One year jail, QR10,000 fine for non-commitment to pay minimum wage: Official

  • 6 months   ago
One year jail, QR10,000 fine for non-commitment to pay minimum wage: Official

Qatar Tribune

Non-compliance with the labour law regarding payment of minimum wage to workers will now attract a jail term of one year and a fine of up to QR10,000. Earlier, the penalty was one month imprisonment and a fine of QR6,000.

This was revealed by Fahad Al Dossary, Director of the Labor Inspection Department at the Ministry of Administrative Development, Labour and Social Affairs, on Sunday.

He said the decision to determine the minimum wage for foreign workers was issued after a thorough study by the authorities concerned and specialised research centres.

“A national committee concerned was formed and specialised research centres set up to set the minimum wage,” Al Dossary told Qatar TV.

Al Dossary said the minimum wage for the worker was set at QR1,000 as a basic salary. The worker is entitled to a housing allowance of QR500 and food allowance of QR300 if the employer does not provide housing and food. If the employer is providing accommodation and food, then the worker is entitled to a minimum of QR1,000.

He said the objective behind this move is to attract skilled workers, raise the economic level, and enhance the productivity of establishments.

The decision on minimum wage will come into force six months after its publication in the Official Gazette.

Al Dossary indicated that the new law covers all workers, including domestic workers.

If a worker receives a salary that exceeds the minimum wage, the law will not affect their salaries, he added.

With regard to violation of the conditions and specifications of workers’ accommodation, Al Dosari said the violators will now face imprisonment for a period of six months and a fine of not less than QR2,000 and not more than QR100,000. In case of repeat violation, the penalties will be stiff, he added.

For his part, Director of Labor Relations Department Abdullah Al Dossary said the law facilitating the movement of workers has certain controls and conditions, most notably compensation to the former employer, non-competition, and the employee’s commitment to a notice period before changing his workplace.

 

Regarding changing the employer during the probation period, he said the worker has the right to change his workplace during the probation period, provided the new workplace compensates his previous employer ‘by paying part of the cost of recruitment’ and the cost of travel ticket.

The worker must give a month’s notice if in the job for two years or less and give two months notice if in the current job for more than two years.

During probation, workers should give at least a one-month notice. The new employer should compensate the former with an agreed payment that does not exceed the equivalent of two months of the worker’s basic wage.

The former employer is entitled to compensation during the probationary period for training fees, recruitment fees, and the value of the travel ticket.

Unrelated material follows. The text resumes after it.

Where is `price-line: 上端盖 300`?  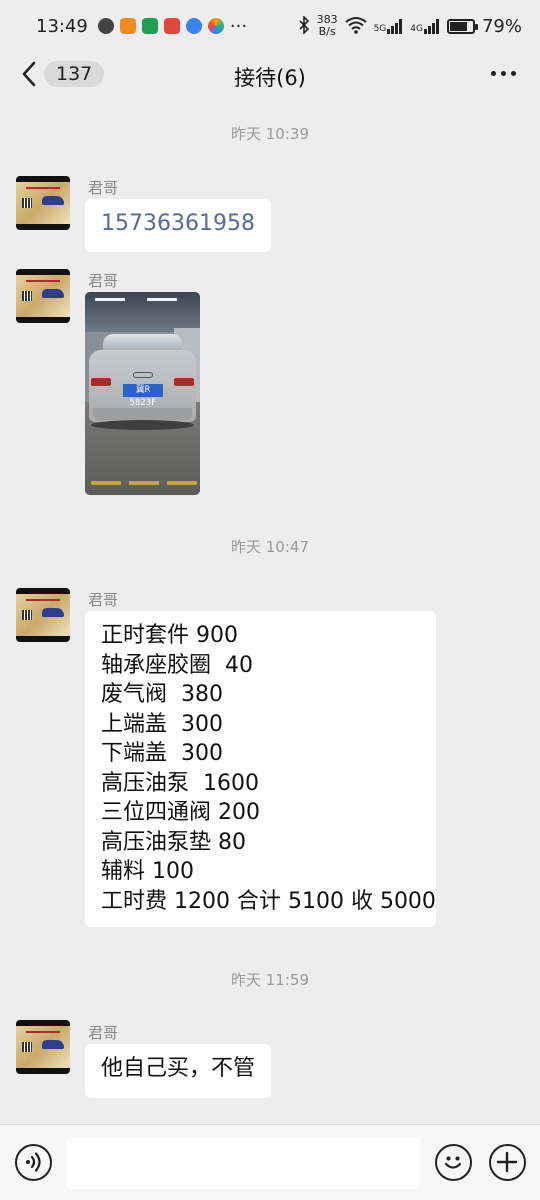
price-line: 上端盖 300 is located at coordinates (162, 724).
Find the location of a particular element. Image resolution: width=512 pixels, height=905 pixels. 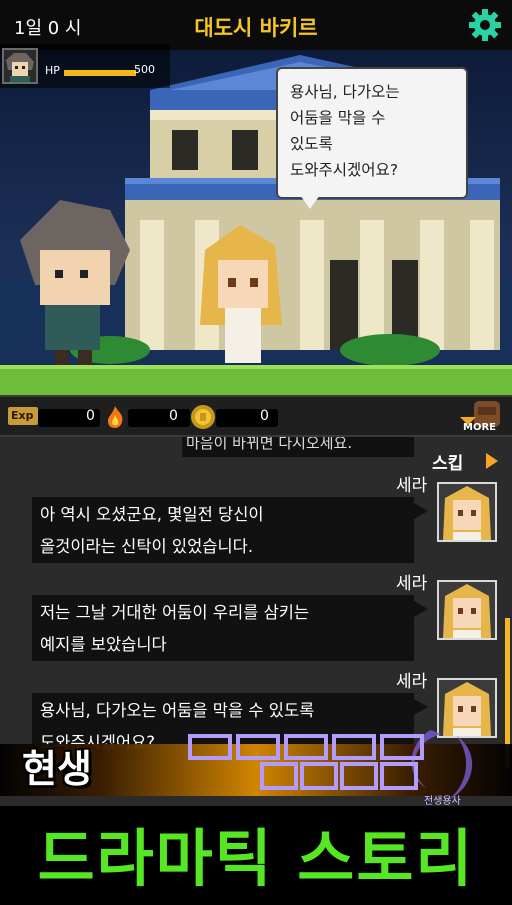

fire-track is located at coordinates (159, 418).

After the probation period, the former employer is entitled to compensation if there is an agreement between the two parties on the training fee.

On the possibility of changing the employer to a competing one, he said there must be a clause stipulated in the work contract about non-competition and there are conditions and controls for competition.

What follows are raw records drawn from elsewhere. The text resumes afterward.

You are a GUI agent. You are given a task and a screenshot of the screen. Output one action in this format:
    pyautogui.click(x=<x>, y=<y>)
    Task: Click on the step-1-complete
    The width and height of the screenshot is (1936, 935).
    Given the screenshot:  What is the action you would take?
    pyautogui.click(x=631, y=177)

The worker is prohibited from transferring the secrets of the previous employer, and the employee is not allowed to move to a new entity competing with the previous one in the same specialisation and activity, he added.

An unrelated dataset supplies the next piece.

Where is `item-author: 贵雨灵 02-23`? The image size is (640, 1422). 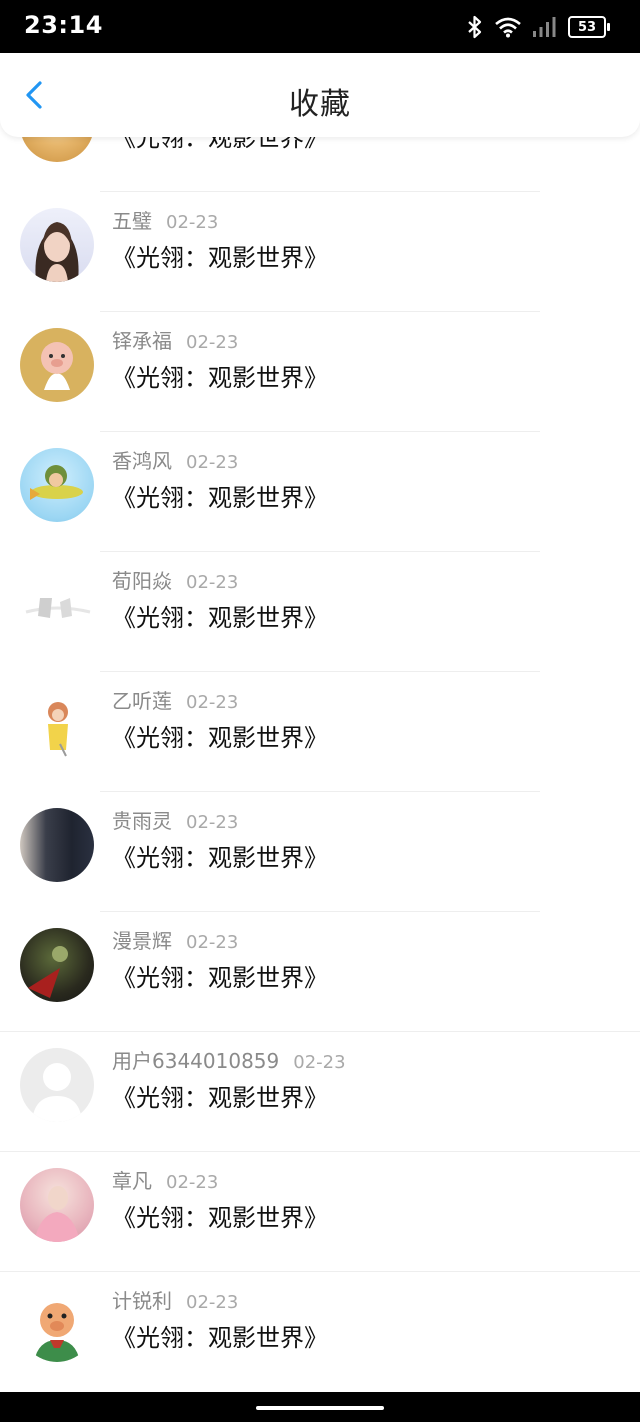 item-author: 贵雨灵 02-23 is located at coordinates (175, 820).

Regarding the worker leaving Qatar and returning to a new workplace, he said if the worker leaves the country without notifying his employer and completing the notice period, he is not permitted to return to work in Qatar with another employer for one year.

In case of the worker leaving the country following disciplinary termination of his work contract by the employer in accordance with Article 61 of the Labor Law, and the worker abides by the conditions and controls, he can return to work in Qatar again, he added.

On the possibility of the employer canceling the work contract unilaterally, Al Dossary said the employer can terminate the contract with the worker in accordance with the regulations and laws.

He said there are three committees for resolving labour disputes. Each committee is headed by a judge. With the issuance of the new law, the number of labour dispute settlement committees has been increased to facilitate litigation procedures between the two parties.